Novas Histórias do Tempo da Velha Escola (MCCCLII)

Várzea das Moças, 9 de setembro de 2043

Netos queridos, como o prometido é devido, retomo a transcrição de uma mensagem publicada no velhinho Facebook. Nela, uma professora desfiava um rosário de queixumes e questionamentos:

“De onde tirar amor quando sobre mim pesam olhares de ódio? 

Disse pra ela [à psicóloga] que não, que não dava, que não fui inventada, não sou inventada. Não sei e não posso me reinventar. Falei que eu era gente, que tenho uma história, fui construída, sonhei, tive esperanças.

Querem que eu me reinvente, que aceite as mudanças, que me plataformize, que ache normal a monstruosidade desse cotidiano opressor e violento? Querem mesmo é que eu morra.”

Dirigindo-se ao doutor, para quem enviara a mensagem, pergunta:

“O que você acha? Você estuda, você é inteligente. O que devo fazer? O que a gente deve fazer? Pedir a conta faltando poucos anos pra me aposentar, sem dinheiro, sem nada? Então, você acha que eu deveria lutar? Que eu deveria reagir, chutar o pau da barraca podre? 

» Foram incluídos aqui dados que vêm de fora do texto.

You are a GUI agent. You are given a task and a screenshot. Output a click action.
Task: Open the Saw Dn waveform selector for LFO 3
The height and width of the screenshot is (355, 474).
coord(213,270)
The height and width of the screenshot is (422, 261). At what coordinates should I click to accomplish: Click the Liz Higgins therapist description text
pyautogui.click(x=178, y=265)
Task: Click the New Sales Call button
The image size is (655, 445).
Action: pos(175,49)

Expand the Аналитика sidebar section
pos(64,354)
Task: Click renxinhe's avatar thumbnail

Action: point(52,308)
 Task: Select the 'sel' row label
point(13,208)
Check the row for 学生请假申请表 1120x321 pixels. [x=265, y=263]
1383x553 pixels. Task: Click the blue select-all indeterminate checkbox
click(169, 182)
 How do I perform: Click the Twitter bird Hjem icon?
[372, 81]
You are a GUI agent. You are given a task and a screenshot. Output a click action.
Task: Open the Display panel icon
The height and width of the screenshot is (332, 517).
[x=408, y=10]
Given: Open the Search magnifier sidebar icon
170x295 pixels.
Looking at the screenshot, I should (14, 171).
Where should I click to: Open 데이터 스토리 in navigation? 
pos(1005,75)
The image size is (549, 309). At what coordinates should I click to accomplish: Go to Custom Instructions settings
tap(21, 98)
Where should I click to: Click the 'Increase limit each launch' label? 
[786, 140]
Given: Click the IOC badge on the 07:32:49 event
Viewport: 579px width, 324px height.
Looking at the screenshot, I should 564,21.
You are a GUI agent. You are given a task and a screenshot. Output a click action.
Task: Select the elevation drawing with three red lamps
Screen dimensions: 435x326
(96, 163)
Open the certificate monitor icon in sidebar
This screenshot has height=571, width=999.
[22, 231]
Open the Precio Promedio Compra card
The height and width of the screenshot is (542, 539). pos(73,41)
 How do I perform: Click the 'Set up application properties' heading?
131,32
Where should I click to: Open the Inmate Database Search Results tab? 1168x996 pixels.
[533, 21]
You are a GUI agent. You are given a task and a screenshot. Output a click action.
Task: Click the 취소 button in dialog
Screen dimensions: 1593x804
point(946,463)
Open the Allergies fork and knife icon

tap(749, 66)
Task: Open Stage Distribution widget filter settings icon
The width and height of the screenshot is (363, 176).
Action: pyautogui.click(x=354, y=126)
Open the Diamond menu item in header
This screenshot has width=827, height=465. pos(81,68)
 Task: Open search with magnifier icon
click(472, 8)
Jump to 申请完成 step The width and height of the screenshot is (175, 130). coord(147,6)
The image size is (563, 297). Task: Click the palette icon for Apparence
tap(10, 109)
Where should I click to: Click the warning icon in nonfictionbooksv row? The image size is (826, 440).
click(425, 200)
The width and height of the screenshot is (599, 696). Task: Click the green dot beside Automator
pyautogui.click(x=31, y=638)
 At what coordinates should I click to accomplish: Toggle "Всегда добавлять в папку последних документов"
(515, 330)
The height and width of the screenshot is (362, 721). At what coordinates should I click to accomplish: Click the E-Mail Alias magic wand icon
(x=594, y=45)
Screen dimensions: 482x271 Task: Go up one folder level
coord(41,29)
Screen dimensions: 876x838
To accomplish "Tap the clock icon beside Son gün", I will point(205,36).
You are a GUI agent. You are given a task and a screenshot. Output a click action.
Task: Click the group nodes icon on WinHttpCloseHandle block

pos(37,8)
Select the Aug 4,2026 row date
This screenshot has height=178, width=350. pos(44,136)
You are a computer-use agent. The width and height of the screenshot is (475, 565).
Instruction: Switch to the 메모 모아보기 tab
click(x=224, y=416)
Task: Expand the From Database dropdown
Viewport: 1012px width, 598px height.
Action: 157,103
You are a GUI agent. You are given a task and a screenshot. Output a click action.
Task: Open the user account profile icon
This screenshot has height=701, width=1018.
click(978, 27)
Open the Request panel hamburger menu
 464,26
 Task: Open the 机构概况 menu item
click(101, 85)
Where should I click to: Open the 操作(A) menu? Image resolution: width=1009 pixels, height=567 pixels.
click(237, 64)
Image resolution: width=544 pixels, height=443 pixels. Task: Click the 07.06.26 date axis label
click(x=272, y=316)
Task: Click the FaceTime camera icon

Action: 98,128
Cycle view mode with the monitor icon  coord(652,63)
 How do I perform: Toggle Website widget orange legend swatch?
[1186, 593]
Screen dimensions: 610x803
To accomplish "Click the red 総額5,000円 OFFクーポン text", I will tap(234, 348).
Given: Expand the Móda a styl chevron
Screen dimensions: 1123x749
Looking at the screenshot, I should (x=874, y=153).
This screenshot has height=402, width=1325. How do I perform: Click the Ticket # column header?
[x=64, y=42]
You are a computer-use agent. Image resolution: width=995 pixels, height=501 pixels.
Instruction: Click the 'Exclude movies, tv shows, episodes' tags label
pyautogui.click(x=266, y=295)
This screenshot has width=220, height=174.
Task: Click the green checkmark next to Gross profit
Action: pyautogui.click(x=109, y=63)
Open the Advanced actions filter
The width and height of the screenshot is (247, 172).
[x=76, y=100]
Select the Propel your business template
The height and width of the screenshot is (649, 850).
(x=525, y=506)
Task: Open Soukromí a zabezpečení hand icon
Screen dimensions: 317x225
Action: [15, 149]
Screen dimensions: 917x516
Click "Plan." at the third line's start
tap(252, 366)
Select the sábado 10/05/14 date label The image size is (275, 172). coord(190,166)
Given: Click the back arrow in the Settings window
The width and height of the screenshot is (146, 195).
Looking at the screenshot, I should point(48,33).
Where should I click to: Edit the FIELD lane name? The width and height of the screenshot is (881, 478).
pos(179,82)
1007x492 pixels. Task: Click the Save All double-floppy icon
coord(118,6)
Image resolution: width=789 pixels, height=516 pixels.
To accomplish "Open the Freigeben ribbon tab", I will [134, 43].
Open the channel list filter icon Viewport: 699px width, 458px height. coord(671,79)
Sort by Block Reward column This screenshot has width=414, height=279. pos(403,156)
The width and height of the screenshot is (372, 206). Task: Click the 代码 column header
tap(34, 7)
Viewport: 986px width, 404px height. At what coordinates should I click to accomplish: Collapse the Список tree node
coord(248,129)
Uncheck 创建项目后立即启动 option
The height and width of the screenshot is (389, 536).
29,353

Tá certo, eu deveria, sei que deveria, sozinha, quixotesca, ridícula e reclamona.

Não sei, mas esse meu silêncio, essa face distorcida, esse meu riso meio dissimulado, cheio de ironias e de cansaço, esse falar pra baixo, esse olhar meio pro lado… Não sei, talvez esse seja o jeito de resistir, de insistir. 

Esse copo vazio está cheio de ar. Talvez, assim, no silêncio contido, na voz embargada, talvez eles passarão. Talvez eu passarinho. Talvez amanhã seja outro dia. 

Talvez a gente se encontre pra outras folias. Talvez eu consiga ler um poema. Talvez o amor bata à porta. Talvez amanhã seja segunda-feira.

Vamos tomar um sorvete caminhando no parque?”

E o meu bom amigo também perguntava: 

“Gostaria de ter seus comentários pessoais sobre a mensagem da angustiada professora. O que você diria a esta professora?”

No fundo do baú das velharias, repousava a pen drive em que gravei a resposta. Ei-la:

“Querido amigo, no meu computador – e em papel, antes de haver computadores – guardei uma triste “coleção” de mensagens dessa natureza. Pela Internet – e por carta, antes de haver Internet – lhes dei resposta. Respostas solidárias, dadas no chão das escolas. Estimulava o seu inconformismo, o seu poder criador. 

Ajudei milhares de professores, centenas de projetos. Quase todos foram destruídos. Os seus autores foram sujeitos a ameaças e processos disciplinares. Alguns foram parar no divã do psiquiatra, outros mudaram de profissão. 

Cadê aqueles que poderiam dar suporte “teórico” às iniciativas dos “práticos” e evitar que a história da inovação se transformasse num cemitério de projetos? Estavam ocupados na redação de teses, comodamente instalados nos seus gabinetes universitários, ou lendo power point nos palcos dos congressos. Perante os dramas vividos por essa e por outros professores, era obsceno o silêncio dos “cientistas da educação”.

A professora autora da mensagem fora vítima voluntária de uma mentira a que davam o nome de “formação”. Vivera no tempo em que, nas catacumbas da formação de professores, ainda se usava falar de ”sala de aula” e outras obsolescências caídas em desuso, anos atrás. Foi formatada como “docente” – o dicionário diz-nos que docente é “a pessoa que ministra aulas” – abdicou de ajudar a aprender. Aceitou fenecer, tentando ensinar – como se fosse possível dar de beber a um cavalo que não tem sede! – na solidão do frontal anónimo de uma sala de aula. 

Netos queridos, o mesmo tentaram fazer com o vosso avô. Ameaçaram-no, de vários modos o puniram, e nada adiantou – uma decisão fora tomada.

Não curto heroísmos baratos, mas sou taurino.